• _Assignment_: For the records below, say how many lines contain the string "computer". Give the number only.

• _Records for this exercise_:
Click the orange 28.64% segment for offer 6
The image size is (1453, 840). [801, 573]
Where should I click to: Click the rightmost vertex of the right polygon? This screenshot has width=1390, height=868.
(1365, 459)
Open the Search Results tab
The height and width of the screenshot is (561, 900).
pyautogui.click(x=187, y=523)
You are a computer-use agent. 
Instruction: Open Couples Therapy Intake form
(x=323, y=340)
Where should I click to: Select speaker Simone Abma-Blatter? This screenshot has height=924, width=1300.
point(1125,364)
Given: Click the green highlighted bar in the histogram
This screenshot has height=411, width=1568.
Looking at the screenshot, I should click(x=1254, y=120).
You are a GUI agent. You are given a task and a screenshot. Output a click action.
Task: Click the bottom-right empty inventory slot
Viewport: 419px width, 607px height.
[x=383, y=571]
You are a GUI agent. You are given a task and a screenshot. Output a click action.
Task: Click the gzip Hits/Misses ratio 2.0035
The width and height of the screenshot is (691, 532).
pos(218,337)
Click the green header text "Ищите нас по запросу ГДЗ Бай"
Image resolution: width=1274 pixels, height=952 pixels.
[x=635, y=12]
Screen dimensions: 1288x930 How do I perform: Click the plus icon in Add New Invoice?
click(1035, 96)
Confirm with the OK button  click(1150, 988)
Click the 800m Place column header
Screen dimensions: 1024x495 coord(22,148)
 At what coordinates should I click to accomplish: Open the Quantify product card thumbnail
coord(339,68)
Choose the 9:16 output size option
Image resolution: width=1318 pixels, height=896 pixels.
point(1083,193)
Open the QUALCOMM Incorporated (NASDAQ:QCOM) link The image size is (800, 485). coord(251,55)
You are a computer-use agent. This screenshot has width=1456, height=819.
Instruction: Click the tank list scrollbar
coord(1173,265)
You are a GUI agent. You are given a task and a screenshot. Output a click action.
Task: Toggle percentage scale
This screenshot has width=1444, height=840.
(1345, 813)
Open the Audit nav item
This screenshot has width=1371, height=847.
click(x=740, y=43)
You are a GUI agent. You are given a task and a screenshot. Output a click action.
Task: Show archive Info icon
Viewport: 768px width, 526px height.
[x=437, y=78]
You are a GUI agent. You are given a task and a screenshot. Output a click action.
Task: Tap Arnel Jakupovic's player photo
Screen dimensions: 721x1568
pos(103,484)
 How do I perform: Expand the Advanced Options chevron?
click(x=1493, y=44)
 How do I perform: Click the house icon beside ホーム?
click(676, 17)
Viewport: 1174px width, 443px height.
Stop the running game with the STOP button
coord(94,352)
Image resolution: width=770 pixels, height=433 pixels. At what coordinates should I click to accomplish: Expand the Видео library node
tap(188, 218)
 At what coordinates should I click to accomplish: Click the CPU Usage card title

• _Task result_: 2